(Beginning of Extracted records)

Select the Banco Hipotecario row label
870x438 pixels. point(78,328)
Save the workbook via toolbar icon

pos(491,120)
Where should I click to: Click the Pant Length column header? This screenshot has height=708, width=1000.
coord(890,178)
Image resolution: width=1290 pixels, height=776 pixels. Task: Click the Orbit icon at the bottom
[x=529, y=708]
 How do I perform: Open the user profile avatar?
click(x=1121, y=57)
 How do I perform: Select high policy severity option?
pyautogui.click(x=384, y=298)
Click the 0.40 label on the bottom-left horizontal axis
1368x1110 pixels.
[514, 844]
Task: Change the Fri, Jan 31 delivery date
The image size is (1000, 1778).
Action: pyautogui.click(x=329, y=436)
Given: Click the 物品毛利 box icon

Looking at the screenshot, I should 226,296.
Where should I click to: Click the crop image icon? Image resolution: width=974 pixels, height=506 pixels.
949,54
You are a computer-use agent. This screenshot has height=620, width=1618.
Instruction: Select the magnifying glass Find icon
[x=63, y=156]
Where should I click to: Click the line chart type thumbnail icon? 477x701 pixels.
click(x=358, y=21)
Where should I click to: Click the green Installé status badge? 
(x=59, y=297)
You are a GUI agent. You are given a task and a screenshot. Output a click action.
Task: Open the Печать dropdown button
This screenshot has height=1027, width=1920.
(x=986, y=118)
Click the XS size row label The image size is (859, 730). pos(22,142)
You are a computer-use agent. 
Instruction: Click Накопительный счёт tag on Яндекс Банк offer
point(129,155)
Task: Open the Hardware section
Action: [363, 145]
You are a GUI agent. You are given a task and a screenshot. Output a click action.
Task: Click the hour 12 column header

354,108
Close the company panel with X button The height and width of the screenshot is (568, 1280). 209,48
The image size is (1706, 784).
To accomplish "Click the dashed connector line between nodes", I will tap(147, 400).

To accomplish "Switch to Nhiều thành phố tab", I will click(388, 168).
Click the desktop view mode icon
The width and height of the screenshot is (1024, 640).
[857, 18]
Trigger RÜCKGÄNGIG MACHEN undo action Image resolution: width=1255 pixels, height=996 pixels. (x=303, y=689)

(End of Extracted records)

Down to the last character, restate every record.

Select the Banco Hipotecario row label
870x438 pixels. point(78,328)
Save the workbook via toolbar icon

pos(491,120)
Where should I click to: Click the Pant Length column header? This screenshot has height=708, width=1000.
coord(890,178)
Image resolution: width=1290 pixels, height=776 pixels. Task: Click the Orbit icon at the bottom
[x=529, y=708]
 How do I perform: Open the user profile avatar?
click(x=1121, y=57)
 How do I perform: Select high policy severity option?
pyautogui.click(x=384, y=298)
Click the 0.40 label on the bottom-left horizontal axis
1368x1110 pixels.
[514, 844]
Task: Change the Fri, Jan 31 delivery date
The image size is (1000, 1778).
Action: pyautogui.click(x=329, y=436)
Given: Click the 物品毛利 box icon

Looking at the screenshot, I should 226,296.
Where should I click to: Click the crop image icon? Image resolution: width=974 pixels, height=506 pixels.
949,54
You are a computer-use agent. This screenshot has height=620, width=1618.
Instruction: Select the magnifying glass Find icon
[x=63, y=156]
Where should I click to: Click the line chart type thumbnail icon? 477x701 pixels.
click(x=358, y=21)
Where should I click to: Click the green Installé status badge? 
(x=59, y=297)
You are a GUI agent. You are given a task and a screenshot. Output a click action.
Task: Open the Печать dropdown button
This screenshot has height=1027, width=1920.
(x=986, y=118)
Click the XS size row label The image size is (859, 730). pos(22,142)
You are a computer-use agent. 
Instruction: Click Накопительный счёт tag on Яндекс Банк offer
point(129,155)
Task: Open the Hardware section
Action: [363, 145]
You are a GUI agent. You are given a task and a screenshot. Output a click action.
Task: Click the hour 12 column header

354,108
Close the company panel with X button The height and width of the screenshot is (568, 1280). 209,48
The image size is (1706, 784).
To accomplish "Click the dashed connector line between nodes", I will tap(147, 400).

To accomplish "Switch to Nhiều thành phố tab", I will click(388, 168).
Click the desktop view mode icon
The width and height of the screenshot is (1024, 640).
[857, 18]
Trigger RÜCKGÄNGIG MACHEN undo action Image resolution: width=1255 pixels, height=996 pixels. (x=303, y=689)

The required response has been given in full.